If you could return to the past to relive a part of your life, either to experience the wonderful bits again, or to do something over, which part of your life would you return to? Why?
I have been thinking about this question all day, it has turned out to be a difficult choice. I decided to just start writing and It would come to me and it did. I would return to the moment that changed my life forever and gave me a purpose in my life, the birth of my son.
Why did I choose this moment in my life? Because I would do it right this time. Even after 12 years though I’m not sure there is a ‘right’ way. I walk around now wondering where I made a wrong turn so starting at the beginning would make certain I would see the turn I needed. When my son was a little over a month old his father packed his belongings and left while we were away for the day. After picking my pride up off the ground, putting my emotions in check and finding a plan to survive alone, I made a choice, the choice to stay single and focus only on my son. 12 years later I find at times hating myself for taking that road, being a horrible mother that deprived her son of the chance to have a responsible, strong male figure in his life. Also in turn depriving him of a role model to look up to so he would know how a man should treat a women and what kind of father he should be when he grows up.

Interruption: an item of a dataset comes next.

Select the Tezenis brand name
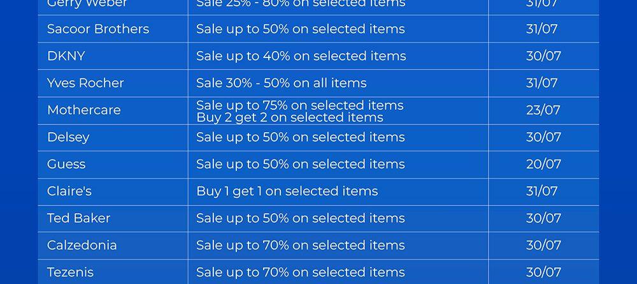This screenshot has width=637, height=284. [x=70, y=273]
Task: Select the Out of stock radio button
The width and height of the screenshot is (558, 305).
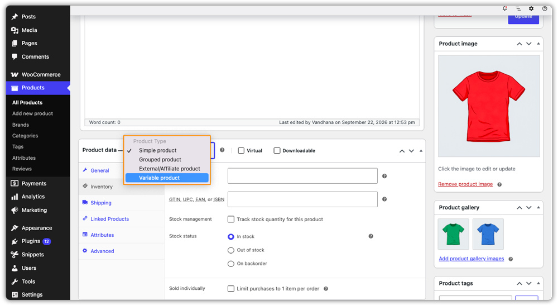Action: (230, 250)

I find myself beating my self up emotionally when he shows me his anger in inappropriate ways. When he talks of one of my close friends that for years he has looked up to and seeks attention from. When I find myself leaning on him to help me with things that take away from him being a kid. My choices forced him from an early age to step up to the plate and help me with things that if I wouldn’t have made the choice to stay single, he wouldn’t of had to do.
I think his anger he shows to me regularly is his hatred toward my decision and even as I write this I develop tears in my eyes. I can never express in verbal or written words how much this hurts me inside. I have spent many nights over these past few years crying myself to sleep over it. How I feel the pressure in my heart as if someone has reached inside of me, grabbed it and is squeezing as hard as they can.
He doesn’t want gifts or trips, he just wants a man to want to be in the same place as him, to wake up day after day and see him there. A man that wants to ‘hangout’ with him, that seeks him out instead of him seeking them out, and be there for him when he has something to say. Someone he can count on being where they say they will be. This I did not give him and I feel I am so deep in my hole I have dug and have wrapped myself to tight to get out of this blanket of insecurities to give it to him.
Even through these tears I shed, I believe he does love me it’s just unfortunate that I messed up and may never be able to give him what he truly needs. I will always be the mother that failed but if I could go back to the past I would certainly make sure to be the mother that succeeded.